[Document segment]
+-------+

Euclid's proof works by contradiction: we will assume that there are a finite number of primes, and show that we can derive a logically contradictory fact.

So here we go. First, we assume that that there are a finite number of primes:

p1, p2, ... , pn

Now consider the number M defined as follows:

M = 1 + p1 * p2 * ... * pn

There are two important --- and ultimately contradictory --- facts about the number M:

  1. It cannot be prime because pn is the biggest prime (by our initial assumption), and M is clearly bigger than pn. Thus, there must be some prime p that divides M.
  2. It is not divisible by any of the numbers p1, p2, ..., pn. Consider what would happen if you tried to divide M by any of the primes in the list p1, p2, ... , pn. From the definition of M, you can tell that you would end up with a remainder of 1. That means that p --- the prime that divides M --- must be bigger than any of p1, ..., pn.

Thus, we have shown that M is divisible by a prime p that is not on the finite list of all prime. And so there must be an infinite number of primes.

+-------+

Pick up the explanation of Euclid's proof that there are infinitely many primes right after its last sentence and carry it further.

[Dataset excerpt]

+-------+

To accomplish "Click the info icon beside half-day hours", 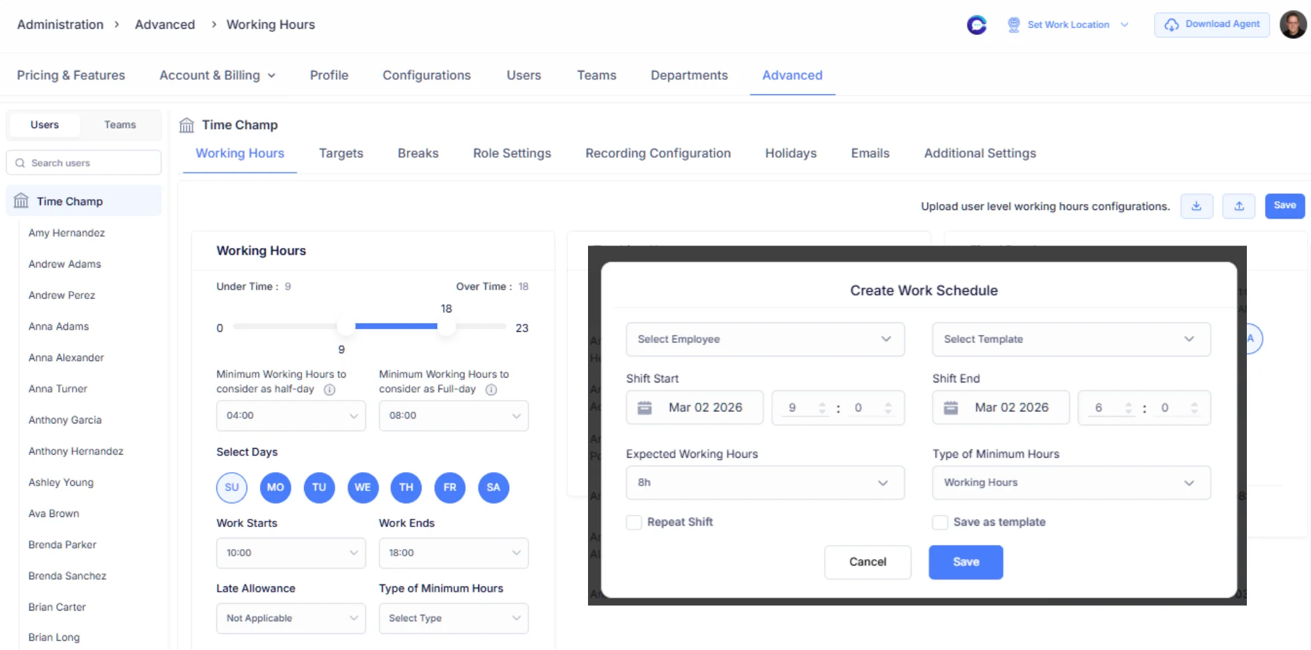I will click(329, 390).
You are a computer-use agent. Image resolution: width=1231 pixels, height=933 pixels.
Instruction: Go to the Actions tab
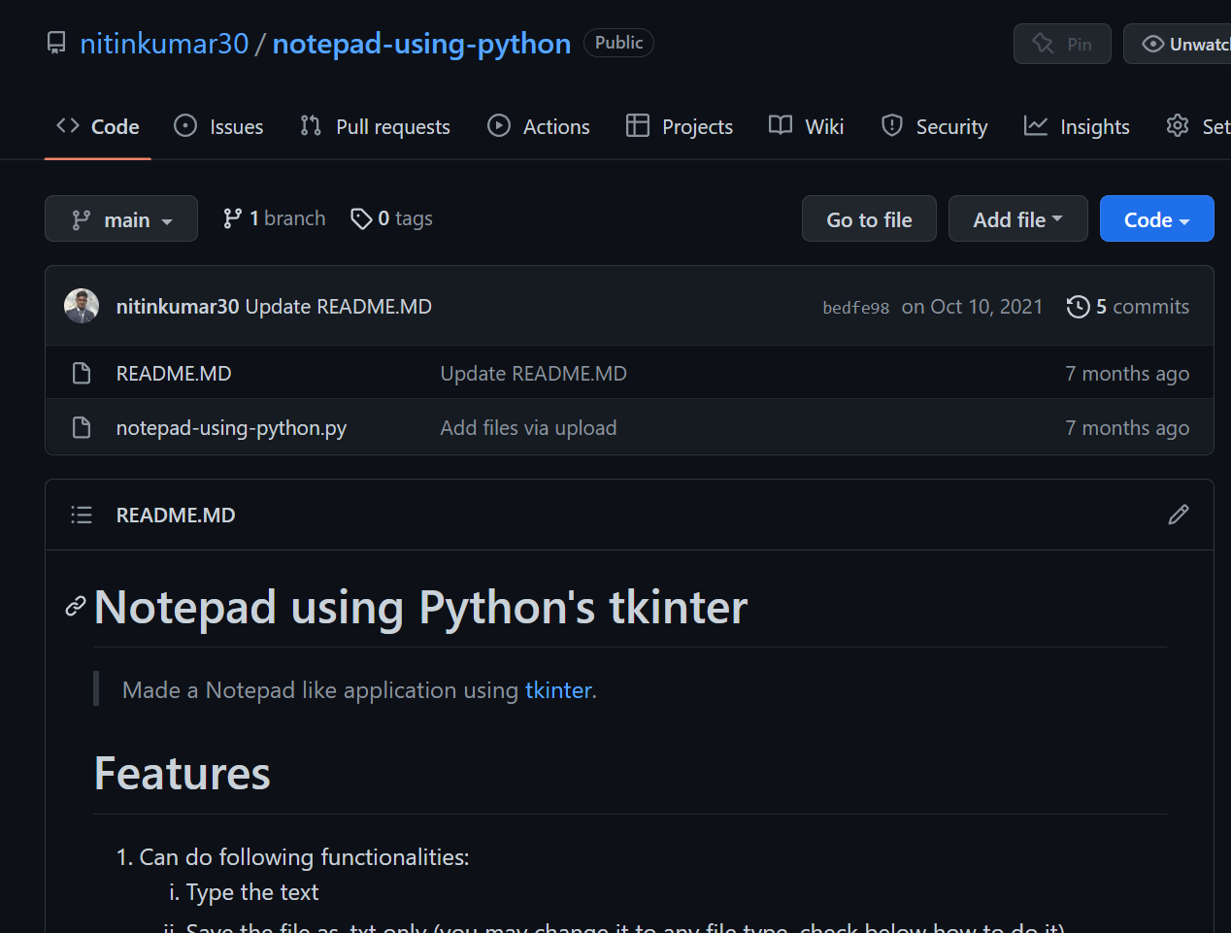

+-------+

[Answer to this task]
These two facts imply that M must be divisible by a prime number bigger than pn. Thus, there cannot be a biggest prime.

Note that this proof does not provide us with a direct way to generate arbitrarily large primes, although it always generates a number which is divisible by a new prime. Suppose we know only one prime: 2. So, our list of primes is simply p1=2. Then, in the notation of the proof, M=1+2=3. We note that M is prime, so we add 3 to the list. Now, M = 1 +2 *3 = 7. Again, 7 is prime. So we add it to the list. Now, M = 1+2*3*7 = 43: again prime. Continuing in this way one more time, we calculate M = 1+2*3*7*43 = 1807 =13*139. So we see that M is not prime.

Viewed another way: note that while 1+2, 1+2*3, 1+2*3*5, 1+2*3*5*7, and 1+2*3*5*7*11 are prime, 1+2*3*5*7*11*13=30031=59*509 is not.